Purtroppo anche a Recco la situazione dell’abbattimento delle barriere architettoniche è un problema reale e sentito da chi, come il sottoscritto, vive sulla propria pelle una disabilità importante. Quando camminavo, seppur tenuto sotto braccio da qualcuno, io stesso, lo ammetto, non mi accorgevo dei tanti ostacoli che si palesano dinnanzi a chi, seduto su una carrozzina, è intento a raggiungere o superare un marciapiede oppure entrare in un negozio al cui ingresso non manca un alto gradino: nel 1999 ho iniziato a usare ausili a spinta manuale e poi con motore elettrico e allora ho cominciato a toccare con mano il problema di trovarsi davanti a un ostacolo e non poterlo superare.
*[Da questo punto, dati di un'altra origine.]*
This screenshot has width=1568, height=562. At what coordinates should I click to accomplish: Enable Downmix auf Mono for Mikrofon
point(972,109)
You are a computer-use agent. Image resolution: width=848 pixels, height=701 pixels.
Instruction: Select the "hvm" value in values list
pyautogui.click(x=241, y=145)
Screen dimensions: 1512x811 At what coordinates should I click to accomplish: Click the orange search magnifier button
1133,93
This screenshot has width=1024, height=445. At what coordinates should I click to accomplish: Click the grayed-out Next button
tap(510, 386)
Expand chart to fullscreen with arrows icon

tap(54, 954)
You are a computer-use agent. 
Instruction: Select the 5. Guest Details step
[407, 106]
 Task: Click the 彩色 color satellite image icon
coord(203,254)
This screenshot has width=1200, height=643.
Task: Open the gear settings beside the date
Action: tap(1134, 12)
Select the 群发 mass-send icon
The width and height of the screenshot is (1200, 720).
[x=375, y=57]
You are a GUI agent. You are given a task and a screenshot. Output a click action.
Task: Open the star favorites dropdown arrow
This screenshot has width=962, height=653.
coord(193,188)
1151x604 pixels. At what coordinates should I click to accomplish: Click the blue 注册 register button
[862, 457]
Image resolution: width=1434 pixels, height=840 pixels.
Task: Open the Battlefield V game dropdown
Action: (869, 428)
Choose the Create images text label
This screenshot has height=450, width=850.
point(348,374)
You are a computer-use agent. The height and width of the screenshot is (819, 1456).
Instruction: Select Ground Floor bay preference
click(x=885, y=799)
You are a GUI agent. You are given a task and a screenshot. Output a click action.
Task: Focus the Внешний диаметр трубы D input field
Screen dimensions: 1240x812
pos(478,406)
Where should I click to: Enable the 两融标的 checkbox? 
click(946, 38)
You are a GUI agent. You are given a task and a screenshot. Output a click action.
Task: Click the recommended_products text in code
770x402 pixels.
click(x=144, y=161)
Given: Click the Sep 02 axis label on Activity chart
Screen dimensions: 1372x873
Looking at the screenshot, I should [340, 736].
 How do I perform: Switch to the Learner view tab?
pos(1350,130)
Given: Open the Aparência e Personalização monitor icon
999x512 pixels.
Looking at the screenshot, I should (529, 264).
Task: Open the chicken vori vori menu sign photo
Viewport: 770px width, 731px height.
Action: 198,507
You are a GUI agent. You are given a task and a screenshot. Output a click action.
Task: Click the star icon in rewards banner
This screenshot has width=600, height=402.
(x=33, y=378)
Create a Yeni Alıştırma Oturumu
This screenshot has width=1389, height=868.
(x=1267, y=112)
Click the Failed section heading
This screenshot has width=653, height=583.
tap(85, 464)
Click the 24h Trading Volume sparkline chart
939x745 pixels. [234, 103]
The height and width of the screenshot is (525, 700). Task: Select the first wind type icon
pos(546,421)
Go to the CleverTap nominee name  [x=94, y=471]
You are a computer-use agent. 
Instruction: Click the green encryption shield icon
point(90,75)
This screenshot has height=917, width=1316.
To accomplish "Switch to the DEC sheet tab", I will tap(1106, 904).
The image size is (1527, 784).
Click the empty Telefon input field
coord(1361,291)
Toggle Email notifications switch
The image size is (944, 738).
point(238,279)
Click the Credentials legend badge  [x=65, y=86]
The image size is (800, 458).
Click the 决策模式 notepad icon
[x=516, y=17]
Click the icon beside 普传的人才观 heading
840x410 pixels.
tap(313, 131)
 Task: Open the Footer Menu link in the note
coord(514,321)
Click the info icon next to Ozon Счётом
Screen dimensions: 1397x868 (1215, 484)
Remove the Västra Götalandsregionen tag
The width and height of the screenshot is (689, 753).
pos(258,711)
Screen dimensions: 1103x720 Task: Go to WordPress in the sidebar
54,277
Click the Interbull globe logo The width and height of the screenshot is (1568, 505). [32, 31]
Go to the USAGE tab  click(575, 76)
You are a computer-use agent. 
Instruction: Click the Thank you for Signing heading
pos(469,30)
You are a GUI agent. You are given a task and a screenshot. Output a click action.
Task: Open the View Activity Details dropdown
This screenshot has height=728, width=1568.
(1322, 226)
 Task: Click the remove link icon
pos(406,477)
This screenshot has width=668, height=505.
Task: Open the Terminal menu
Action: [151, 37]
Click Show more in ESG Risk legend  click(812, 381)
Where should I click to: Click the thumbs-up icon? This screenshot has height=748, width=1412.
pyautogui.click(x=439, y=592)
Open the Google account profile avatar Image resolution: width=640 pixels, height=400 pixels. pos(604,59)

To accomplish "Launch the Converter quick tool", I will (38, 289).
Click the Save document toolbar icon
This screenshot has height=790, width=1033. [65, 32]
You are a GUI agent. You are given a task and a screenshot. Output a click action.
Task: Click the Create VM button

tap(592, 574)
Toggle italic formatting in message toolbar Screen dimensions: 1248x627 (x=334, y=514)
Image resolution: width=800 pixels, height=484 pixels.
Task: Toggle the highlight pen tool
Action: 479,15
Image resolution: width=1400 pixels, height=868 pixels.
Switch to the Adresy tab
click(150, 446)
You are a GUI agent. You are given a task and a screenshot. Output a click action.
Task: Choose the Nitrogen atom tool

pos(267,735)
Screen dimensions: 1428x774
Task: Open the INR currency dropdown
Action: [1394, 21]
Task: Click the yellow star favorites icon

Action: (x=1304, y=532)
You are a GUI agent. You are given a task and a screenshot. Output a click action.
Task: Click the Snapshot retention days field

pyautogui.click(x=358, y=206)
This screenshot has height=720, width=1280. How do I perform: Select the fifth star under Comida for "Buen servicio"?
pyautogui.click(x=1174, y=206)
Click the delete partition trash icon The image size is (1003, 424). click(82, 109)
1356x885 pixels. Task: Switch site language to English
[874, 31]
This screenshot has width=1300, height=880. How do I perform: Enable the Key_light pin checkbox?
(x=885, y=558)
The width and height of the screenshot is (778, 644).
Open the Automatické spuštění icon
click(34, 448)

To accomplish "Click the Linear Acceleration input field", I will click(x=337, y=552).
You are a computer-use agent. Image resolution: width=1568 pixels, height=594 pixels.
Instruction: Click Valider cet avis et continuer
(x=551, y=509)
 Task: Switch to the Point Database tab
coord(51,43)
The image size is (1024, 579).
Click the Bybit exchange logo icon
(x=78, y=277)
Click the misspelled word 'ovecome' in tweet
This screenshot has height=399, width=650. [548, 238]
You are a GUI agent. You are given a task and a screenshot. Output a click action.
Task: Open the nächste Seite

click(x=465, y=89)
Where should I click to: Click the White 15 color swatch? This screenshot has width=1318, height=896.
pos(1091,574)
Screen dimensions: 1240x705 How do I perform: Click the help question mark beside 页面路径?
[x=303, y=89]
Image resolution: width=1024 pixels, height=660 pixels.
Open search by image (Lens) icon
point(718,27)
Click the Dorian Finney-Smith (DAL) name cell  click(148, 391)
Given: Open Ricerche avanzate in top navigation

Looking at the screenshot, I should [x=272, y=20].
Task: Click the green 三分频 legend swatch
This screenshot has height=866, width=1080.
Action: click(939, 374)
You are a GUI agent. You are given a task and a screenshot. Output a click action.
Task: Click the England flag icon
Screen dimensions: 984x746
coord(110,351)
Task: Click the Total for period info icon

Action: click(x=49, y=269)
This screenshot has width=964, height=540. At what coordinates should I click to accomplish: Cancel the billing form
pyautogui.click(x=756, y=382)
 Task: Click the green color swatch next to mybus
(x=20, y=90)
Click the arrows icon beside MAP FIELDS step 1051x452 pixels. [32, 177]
A mia memoria, se non erro, prima del 1995 Recco era una cittadina totalmente sprovvista di scivoli sui marciapiedi: in seguito sono state compiute numerose migliorie, anche se alquanto approssimative. In particolare, quasi tutti gli scivoli realizzati tra il 1995 e il 1999 presentano difetti strutturali gravi: molti di questi, infatti, sono dotati di un bordo troppo alto. Ovviamente dopo sono stati fatti degli aggiustamenti con catrame o cemento: interventi che non hanno di certo risolto il problema perché dopo un po’ di tempo parti di questi “tappulli” fatti con i sopracitati materiali si sono disperse e non è stato fatto alcun tipo di lavoro di manutenzione e di “allineamento” tra scivolo e strada. È sconcertante notare scivoli fatti bene e, a pochi centimetri di distanza, scivoli con bordo alto: per noi che viviamo questo disagio è una presa in giro, una beffa atroce che mortifica le nostre già complicate esistenze.

Ho sempre garantito la mia disponibilità per contribuire a risolvere questi problemi. In una sola occasione, qualche settimana prima dell’avvio di una modifica del piano cittadino della viabilità, accompagnato da un’assistente sociale del Comune di Recco munita di mappa della città, verificai lo stato degli scivoli e feci segnare gli interventi da mettere in atto in tale contesto: credo che quel “mappale” sia stato “dimenticato” in qualche cassetto. A distanza di molti anni, nel 2017, il consiglio comunale di Recco ha dato il via libera all’unanimità all’adozione del PEBA, il Piano di Eliminazione delle Barriere Architettoniche, grazie a una mozione presentata dai consiglieri di opposizione Marcello Napoli e Veronica Raiola: proprio la conoscenza con Veronica mi ha portato a eseguire lo scorso 23 aprile, dopo oltre un decennio, un nuovo sopralluogo tramite il quale ancora una volta ho constatato con amarezza che quegli scivoli sono rimasti inalterati con gradino non allineato al piano stradale. Come se non bastasse, mentre continuano ad esistere molti marciapiedi senza scivolo, in importanti zone della nostra cittadina ne sono stati fatti altri, a regola d’arte ma assolutamente inutili, tra via dei Fieschi e piazzale Olimpia, su un marciapiede costellato di alberi situati proprio al centro dello stesso che non consentono nemmeno il passaggio di gente che ha la fortuna di camminare, figurarsi quello di persone che devono usare carrozzine o passeggini. A chi ha messo in atto questo sperpero di denaro pubblico, auguro di passare qualche giorno seduto su una carrozzina provando sulla propria pelle il disagio di muoversi a Recco senza l’ausilio delle proprie gambe.